Below this line are records; transcribe exactly the lines between the one holding "Screen dimensions: 1306x733" and the one holding "Task: Open the Find in Files icon", inclusive, and omit the pictures.

Material provided »

══════════

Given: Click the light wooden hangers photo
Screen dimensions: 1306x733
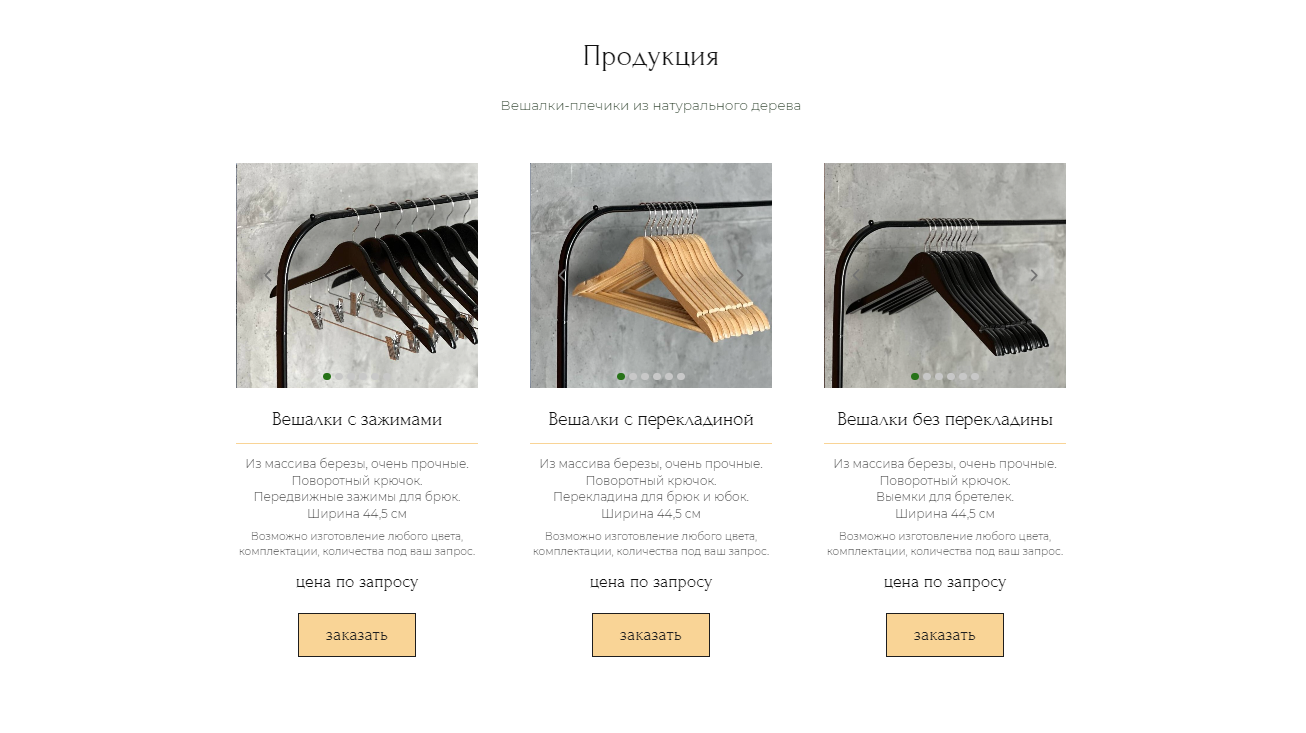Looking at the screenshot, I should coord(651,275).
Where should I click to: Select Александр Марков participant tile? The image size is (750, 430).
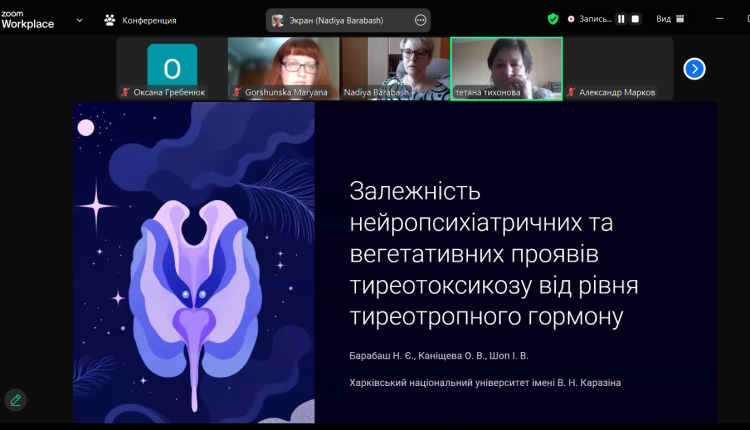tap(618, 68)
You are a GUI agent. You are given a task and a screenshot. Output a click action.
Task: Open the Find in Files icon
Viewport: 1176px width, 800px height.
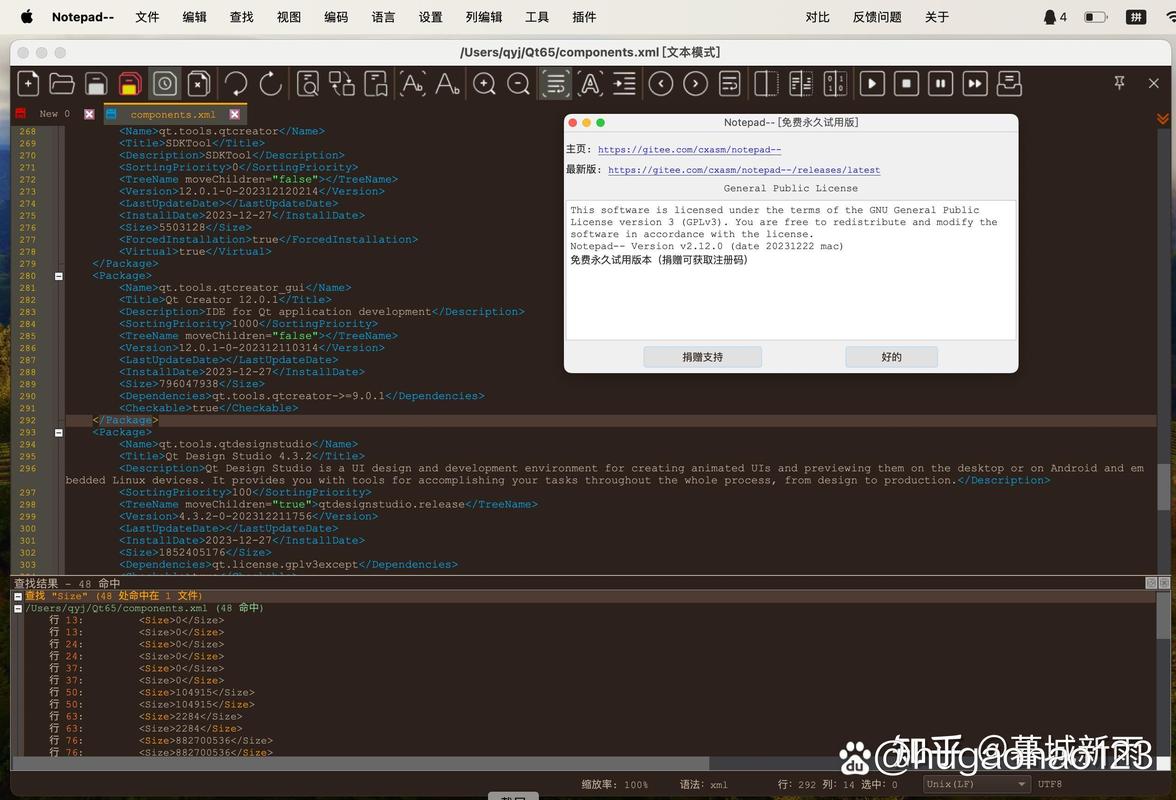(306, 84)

══════════

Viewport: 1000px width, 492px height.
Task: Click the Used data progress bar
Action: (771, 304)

══════════

Answer space »
Screen dimensions: 1306x733
Looking at the screenshot, I should coord(651,275).
Where should I click to: Select Александр Марков participant tile? The image size is (750, 430).
tap(618, 68)
You are a GUI agent. You are given a task and a screenshot. Output a click action.
Task: Open the Find in Files icon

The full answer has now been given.